光合成をする藻類がもつ光スイッチの協調様式を解明 高感度な光スイッチ創出と光合成生産の効率化へ
東京大学大学院総合文化研究科広域科学専攻の榎本元大学院生と池内昌彦教授らの研究グループは、藻類において紫外線から遠赤色光までの様々な色の光を感知する複数の光スイッチの役割を明らかにし、それぞれが協調してはたらくことにより、効率よく光合成が行われていることを示しました。本成果に基づいた遺伝子工学により、光合成によるバイオマス生産の人為的な操作の実現が期待できます。
シアノバクテリアは陸上植物と同じような光合成を行う微細藻類であり、光合成に必須な光を感知するための高度な光スイッチの仕組みを備えています。シアノバクテリアがもつ光受容体群の中でも、「シアノバクテリオクロム」は可視光全域を含むさまざまな色の光を感知します。シアノバクテリオクロムはひとつのシアノバクテリアに存在する種類が他の光受容体に比べて顕著に多いという特徴をもちますが、その意義については全く不明でした。

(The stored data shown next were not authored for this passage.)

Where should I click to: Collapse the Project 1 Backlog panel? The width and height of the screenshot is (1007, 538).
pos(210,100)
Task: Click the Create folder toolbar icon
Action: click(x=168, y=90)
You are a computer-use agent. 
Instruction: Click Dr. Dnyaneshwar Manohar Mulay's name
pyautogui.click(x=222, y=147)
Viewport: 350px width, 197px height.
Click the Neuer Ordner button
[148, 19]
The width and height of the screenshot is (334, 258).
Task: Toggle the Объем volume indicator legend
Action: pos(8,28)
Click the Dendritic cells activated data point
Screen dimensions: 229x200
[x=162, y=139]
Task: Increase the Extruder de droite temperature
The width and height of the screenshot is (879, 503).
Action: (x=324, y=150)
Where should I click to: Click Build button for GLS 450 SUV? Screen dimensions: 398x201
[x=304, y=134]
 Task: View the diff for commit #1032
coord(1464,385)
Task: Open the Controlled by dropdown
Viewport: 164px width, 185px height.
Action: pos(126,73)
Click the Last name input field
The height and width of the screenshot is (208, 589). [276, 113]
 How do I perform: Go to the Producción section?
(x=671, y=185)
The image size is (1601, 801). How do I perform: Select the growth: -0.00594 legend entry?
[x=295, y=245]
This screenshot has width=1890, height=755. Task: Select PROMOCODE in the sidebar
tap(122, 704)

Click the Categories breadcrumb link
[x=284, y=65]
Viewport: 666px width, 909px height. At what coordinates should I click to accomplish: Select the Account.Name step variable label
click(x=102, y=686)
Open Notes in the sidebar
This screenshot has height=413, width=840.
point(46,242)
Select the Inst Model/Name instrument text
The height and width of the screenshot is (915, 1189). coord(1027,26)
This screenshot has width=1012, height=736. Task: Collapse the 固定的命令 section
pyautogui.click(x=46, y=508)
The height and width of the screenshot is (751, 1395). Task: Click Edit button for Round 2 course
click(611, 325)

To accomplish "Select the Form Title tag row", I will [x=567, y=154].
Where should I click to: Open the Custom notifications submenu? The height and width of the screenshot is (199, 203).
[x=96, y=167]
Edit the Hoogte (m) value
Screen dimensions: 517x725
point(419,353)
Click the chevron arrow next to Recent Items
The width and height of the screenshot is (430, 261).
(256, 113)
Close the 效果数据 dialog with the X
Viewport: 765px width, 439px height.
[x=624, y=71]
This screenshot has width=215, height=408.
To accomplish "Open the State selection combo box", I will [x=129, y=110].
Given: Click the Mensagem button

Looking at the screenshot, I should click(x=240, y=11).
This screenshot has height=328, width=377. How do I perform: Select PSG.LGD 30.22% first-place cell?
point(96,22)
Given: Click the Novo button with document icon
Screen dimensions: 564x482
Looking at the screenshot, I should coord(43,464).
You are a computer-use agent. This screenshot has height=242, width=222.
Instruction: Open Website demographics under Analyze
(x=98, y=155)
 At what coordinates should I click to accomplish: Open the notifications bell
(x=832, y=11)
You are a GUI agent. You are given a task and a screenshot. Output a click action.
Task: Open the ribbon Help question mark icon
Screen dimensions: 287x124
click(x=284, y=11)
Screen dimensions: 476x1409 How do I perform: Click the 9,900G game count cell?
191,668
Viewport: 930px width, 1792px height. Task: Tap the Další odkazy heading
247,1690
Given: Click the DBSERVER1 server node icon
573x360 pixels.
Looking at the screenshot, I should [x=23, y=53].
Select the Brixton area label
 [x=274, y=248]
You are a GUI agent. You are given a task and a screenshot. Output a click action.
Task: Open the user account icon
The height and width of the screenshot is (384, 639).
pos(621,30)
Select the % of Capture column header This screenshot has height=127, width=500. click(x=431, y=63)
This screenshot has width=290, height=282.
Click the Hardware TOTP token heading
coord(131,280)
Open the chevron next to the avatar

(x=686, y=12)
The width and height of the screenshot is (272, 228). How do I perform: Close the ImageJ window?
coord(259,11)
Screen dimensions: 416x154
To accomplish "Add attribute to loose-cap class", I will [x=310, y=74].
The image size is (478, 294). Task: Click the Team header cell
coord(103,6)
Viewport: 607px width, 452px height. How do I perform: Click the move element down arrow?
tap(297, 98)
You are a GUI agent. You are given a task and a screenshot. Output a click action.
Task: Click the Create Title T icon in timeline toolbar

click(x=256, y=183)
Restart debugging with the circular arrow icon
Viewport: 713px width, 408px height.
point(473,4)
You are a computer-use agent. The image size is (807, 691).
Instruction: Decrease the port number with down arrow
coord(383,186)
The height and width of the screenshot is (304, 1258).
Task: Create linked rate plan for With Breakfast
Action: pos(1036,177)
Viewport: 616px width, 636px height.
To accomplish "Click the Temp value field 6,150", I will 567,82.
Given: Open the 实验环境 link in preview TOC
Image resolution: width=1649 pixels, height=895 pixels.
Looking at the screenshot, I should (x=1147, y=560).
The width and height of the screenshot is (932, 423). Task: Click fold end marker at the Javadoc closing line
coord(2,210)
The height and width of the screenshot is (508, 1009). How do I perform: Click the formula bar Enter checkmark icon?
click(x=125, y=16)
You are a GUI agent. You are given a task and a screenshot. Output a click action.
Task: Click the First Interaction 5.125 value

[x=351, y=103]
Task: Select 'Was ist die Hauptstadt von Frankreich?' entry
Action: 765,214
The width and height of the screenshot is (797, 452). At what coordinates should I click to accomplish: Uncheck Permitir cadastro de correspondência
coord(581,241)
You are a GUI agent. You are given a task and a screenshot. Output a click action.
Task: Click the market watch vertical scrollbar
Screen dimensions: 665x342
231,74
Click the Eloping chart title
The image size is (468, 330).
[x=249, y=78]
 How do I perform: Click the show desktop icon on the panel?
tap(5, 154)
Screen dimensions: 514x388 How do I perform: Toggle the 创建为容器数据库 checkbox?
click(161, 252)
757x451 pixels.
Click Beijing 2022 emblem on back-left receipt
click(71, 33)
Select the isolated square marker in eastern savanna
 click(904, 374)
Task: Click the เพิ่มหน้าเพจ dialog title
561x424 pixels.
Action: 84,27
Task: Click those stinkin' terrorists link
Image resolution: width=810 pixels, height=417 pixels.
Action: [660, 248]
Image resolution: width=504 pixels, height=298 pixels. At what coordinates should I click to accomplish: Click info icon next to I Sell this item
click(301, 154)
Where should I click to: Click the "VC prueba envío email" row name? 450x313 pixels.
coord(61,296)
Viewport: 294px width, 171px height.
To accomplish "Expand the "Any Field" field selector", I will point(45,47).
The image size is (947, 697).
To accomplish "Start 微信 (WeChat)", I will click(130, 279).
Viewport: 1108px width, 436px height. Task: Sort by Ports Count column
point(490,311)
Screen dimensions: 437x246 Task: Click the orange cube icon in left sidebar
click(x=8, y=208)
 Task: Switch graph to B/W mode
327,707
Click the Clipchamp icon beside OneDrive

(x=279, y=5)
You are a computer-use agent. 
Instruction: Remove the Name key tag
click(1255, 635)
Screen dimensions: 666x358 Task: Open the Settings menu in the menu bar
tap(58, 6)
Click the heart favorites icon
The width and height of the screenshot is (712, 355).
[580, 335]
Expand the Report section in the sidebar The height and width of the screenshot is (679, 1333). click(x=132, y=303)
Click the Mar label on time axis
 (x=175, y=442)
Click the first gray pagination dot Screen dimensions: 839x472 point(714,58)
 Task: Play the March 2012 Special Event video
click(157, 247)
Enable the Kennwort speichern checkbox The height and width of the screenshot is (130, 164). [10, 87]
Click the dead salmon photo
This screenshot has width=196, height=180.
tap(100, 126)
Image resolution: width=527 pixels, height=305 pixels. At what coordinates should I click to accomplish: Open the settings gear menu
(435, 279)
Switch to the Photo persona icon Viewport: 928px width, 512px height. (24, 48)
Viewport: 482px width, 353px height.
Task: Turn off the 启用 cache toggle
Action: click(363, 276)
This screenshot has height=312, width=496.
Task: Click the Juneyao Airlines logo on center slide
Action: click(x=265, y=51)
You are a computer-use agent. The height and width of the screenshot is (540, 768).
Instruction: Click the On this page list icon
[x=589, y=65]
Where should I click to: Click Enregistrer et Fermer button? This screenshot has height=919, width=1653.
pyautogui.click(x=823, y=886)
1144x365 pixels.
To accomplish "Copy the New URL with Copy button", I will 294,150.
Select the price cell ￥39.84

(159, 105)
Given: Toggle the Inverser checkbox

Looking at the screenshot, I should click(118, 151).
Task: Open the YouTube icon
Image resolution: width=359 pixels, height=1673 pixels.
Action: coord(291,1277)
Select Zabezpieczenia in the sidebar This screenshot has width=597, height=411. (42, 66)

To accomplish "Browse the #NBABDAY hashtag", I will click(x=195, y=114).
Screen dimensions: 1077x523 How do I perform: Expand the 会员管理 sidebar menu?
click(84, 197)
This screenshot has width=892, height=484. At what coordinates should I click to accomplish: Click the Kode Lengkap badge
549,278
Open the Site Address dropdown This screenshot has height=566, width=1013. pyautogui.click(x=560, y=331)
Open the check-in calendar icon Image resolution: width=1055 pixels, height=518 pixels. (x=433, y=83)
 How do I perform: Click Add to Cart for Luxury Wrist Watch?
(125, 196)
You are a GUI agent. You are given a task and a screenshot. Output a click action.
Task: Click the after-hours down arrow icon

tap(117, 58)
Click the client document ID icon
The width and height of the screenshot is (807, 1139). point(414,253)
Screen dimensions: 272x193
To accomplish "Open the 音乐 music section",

今回、研究グループは、青色光に反応して細胞が凝集するシアノバクテリアを用いて、3つのシアノバクテリオクロムについてその候補遺伝子を解析しました。その結果、①この好熱性シアノバクテリアが示す細胞凝集が三つのシアノバクテリオクロムによって制御されていること、②それら三つはそれぞれに固有の性質をもち、異なる役割を果たすこと、③それらの協調によって、光の色に感度良く応答し、かつ厳密なシグナル伝達を可能にしていることを明らかにしました。 本成果で明らかなったシグナル伝達機構に基づいて光受容体を設計し、特定の色の光を照射することで自在に細胞の凝集を誘導できるようになれば、光合成を利用したバイオマス生産において、生産のON/OFFの人為的な操作と効率的な細胞回収法の提供につながることが期待されます。
論文情報
Three cyanobacteriochromes work together to form a light color-sensitive input system for c-di-GMP signaling of cell aggregation", Proceedings of the National Academy of Sciences of the United States of America Online Edition: 2015/06/16 (Japan time), doi: 10.1073/pnas.1504228112.